_To do_. Copies of all lines containing the string "computer" are needed from the data below.

_Items from a data source_.
- - - - -

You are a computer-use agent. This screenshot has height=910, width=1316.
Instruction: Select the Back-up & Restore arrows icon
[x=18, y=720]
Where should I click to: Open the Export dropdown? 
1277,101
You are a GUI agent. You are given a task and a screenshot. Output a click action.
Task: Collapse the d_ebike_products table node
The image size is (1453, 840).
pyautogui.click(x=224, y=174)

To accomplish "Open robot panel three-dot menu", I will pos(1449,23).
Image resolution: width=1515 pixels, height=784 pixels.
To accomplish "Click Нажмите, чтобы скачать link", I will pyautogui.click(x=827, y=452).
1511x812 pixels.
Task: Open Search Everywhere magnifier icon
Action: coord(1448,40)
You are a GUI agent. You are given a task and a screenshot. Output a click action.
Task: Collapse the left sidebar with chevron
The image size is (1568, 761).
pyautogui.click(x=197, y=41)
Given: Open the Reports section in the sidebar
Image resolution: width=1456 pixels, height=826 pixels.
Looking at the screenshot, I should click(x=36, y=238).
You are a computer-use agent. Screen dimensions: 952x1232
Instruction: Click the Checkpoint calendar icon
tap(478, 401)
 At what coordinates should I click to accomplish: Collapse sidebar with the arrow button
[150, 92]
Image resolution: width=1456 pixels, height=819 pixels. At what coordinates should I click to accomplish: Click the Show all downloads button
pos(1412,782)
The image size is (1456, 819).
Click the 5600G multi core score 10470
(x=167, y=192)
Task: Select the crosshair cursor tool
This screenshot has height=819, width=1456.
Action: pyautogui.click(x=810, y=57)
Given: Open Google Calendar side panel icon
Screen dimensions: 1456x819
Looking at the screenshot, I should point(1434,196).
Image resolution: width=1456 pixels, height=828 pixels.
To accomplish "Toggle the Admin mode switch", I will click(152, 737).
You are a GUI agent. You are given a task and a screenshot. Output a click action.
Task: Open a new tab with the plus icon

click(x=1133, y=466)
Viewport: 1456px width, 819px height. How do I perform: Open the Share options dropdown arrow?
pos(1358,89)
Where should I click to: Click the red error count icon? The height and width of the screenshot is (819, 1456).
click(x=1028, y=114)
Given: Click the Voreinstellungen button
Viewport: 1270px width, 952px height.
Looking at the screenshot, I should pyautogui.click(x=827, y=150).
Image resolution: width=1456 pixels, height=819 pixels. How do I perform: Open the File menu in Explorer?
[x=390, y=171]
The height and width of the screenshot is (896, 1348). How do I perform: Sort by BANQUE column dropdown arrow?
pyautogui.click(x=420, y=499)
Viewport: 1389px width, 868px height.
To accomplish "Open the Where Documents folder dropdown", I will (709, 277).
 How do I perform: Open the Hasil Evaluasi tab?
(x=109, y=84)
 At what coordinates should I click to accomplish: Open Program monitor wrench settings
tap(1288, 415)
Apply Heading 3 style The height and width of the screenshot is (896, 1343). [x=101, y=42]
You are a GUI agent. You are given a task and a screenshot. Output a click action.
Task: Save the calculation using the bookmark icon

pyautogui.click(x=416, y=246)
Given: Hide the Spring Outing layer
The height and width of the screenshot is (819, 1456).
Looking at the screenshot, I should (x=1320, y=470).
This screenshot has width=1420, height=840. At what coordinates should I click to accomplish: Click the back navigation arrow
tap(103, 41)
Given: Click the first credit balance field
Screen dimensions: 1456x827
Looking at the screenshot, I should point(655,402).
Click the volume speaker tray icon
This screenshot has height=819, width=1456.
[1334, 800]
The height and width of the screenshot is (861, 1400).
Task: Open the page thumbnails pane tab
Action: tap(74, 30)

- - - - -

_Exercise solution_.
You are a computer-use agent. This screenshot has height=910, width=1316.
You are a computer-use agent. Screen dimensions: 952x1232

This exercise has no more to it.